Some may say the cost was too high, but they’re ignoring the variable factors that come into play when discussing the first round of the NHL Draft. They’re also ignoring that Monahan has one of the most reasonable contracts in the entire NHL. He was also far and away the best centre available once Lindholm was moved to the Canucks.

The Jets may get bounced in the first round, or they may even end up lifting the Holy Grail. That remains to be seen.

But you can’t hitch a ride on the riverboat without going down to the river.

A late first-round pick has little value to a team like the Jets. By the time the player is ready for the NHL, the Jets will no longer be in a position to make a run at the Stanley Cup.

However, it does hold value to a rebuilding team like the Habs.

Whether they use the pick to draft a late-round gem, or they once again use draft capital to acquire a young player with potential as they did when they traded for Kirby Dach and Alex Newhook, it gives general manager Kent Hughes options.

Edmonton Oilers

At the midway point of the season, the Oilers ranked among the worst NHL clubs in team save percentage.

Jack Campbell’s struggles were well documented, leading to an increased workload for goaltenders Stuart Skinner and Calvin Pickard.
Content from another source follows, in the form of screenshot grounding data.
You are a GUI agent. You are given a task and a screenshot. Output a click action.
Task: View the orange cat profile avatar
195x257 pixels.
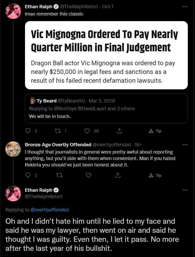13,149
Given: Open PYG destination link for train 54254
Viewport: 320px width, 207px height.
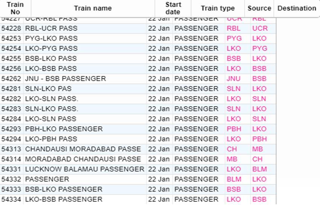Looking at the screenshot, I should coord(260,48).
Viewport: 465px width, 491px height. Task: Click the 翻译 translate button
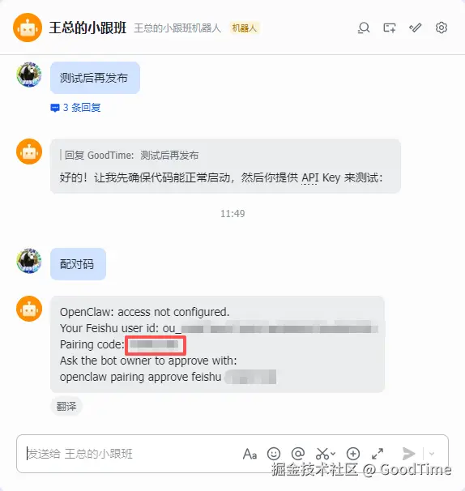[x=66, y=407]
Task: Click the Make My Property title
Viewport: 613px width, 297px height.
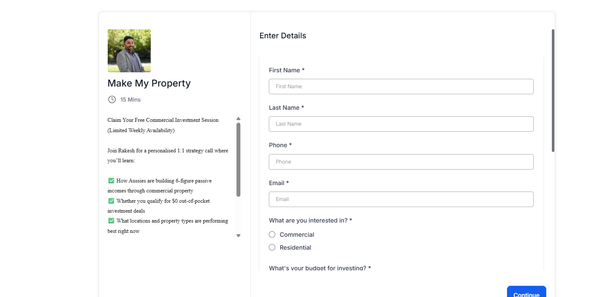Action: (149, 84)
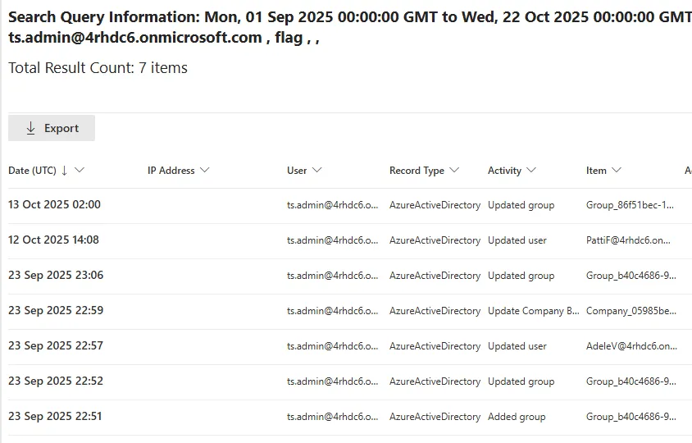Click the sort arrow beside Date (UTC)
This screenshot has height=443, width=692.
point(65,171)
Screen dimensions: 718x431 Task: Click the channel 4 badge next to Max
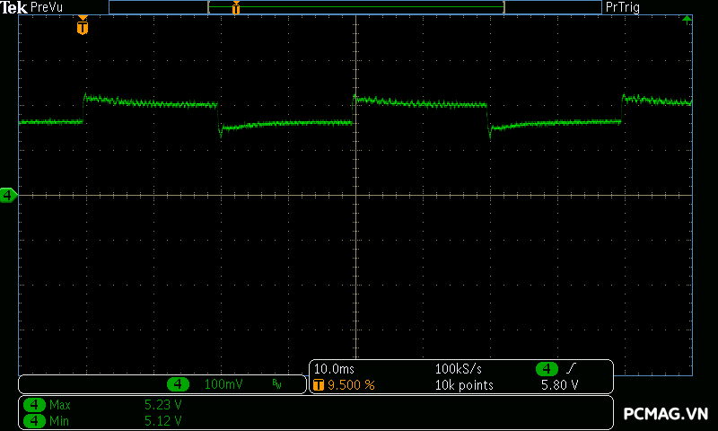[35, 405]

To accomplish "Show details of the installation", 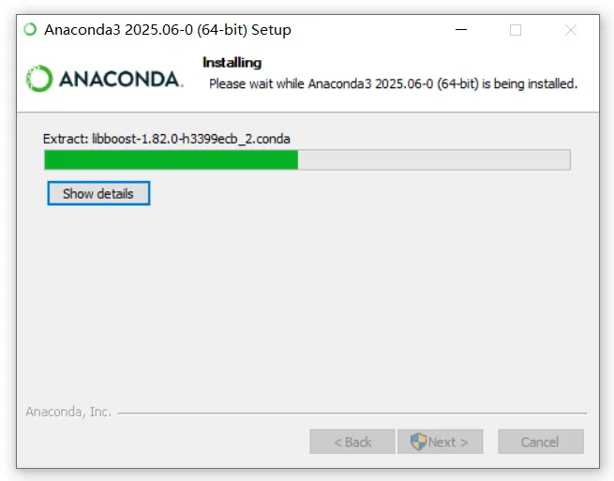I will click(98, 193).
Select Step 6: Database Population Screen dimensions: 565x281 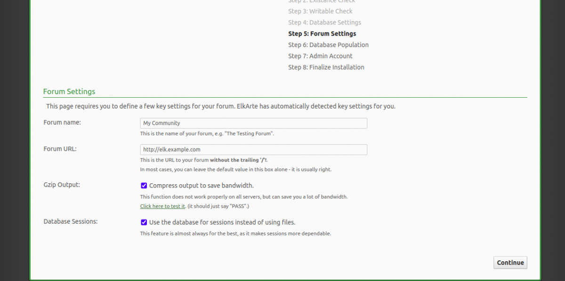(328, 45)
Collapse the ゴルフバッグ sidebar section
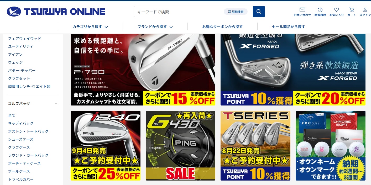371x185 pixels. (x=56, y=104)
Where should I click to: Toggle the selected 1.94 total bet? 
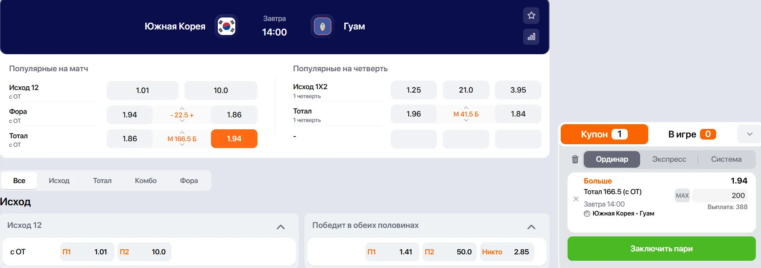pos(234,139)
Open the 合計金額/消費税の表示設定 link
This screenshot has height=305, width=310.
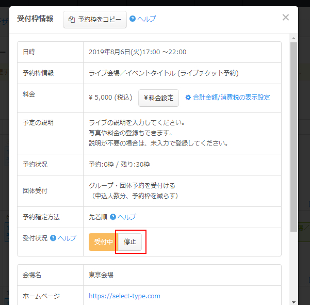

Since Campbell has been removed from the picture, the Oilers’ goaltending situation has improved by leaps and bounds, to the point that you’d have a hard time arguing it’s their most pressing need. This means Jake Allen and Cayden Primeau are no longer considered front-runners as trade targets when it comes to a potential deal with the Montreal Canadiens.

That being said, the Oilers could stand to improve their defensive depth, as well as their forward depth.

This could lead to an interest in a player such as Jordan Harris, or Joel Armia, but it should be noted that ‘could’ is doing a lot of heavy lifting in that sentence.

When we get down to brass tacks, there simply aren’t many available trade targets in Montreal that would significantly improve the Oilers lineup.

Mike Matheson’s offensive prowess, mobility, and endurance could serve the Oilers well as they gear up for the playoffs, but the price tag is likely to be a little too rich for Edmonton’s blood.

All statistics are 5v5 unless otherwise noted, via Natural Stat Trick.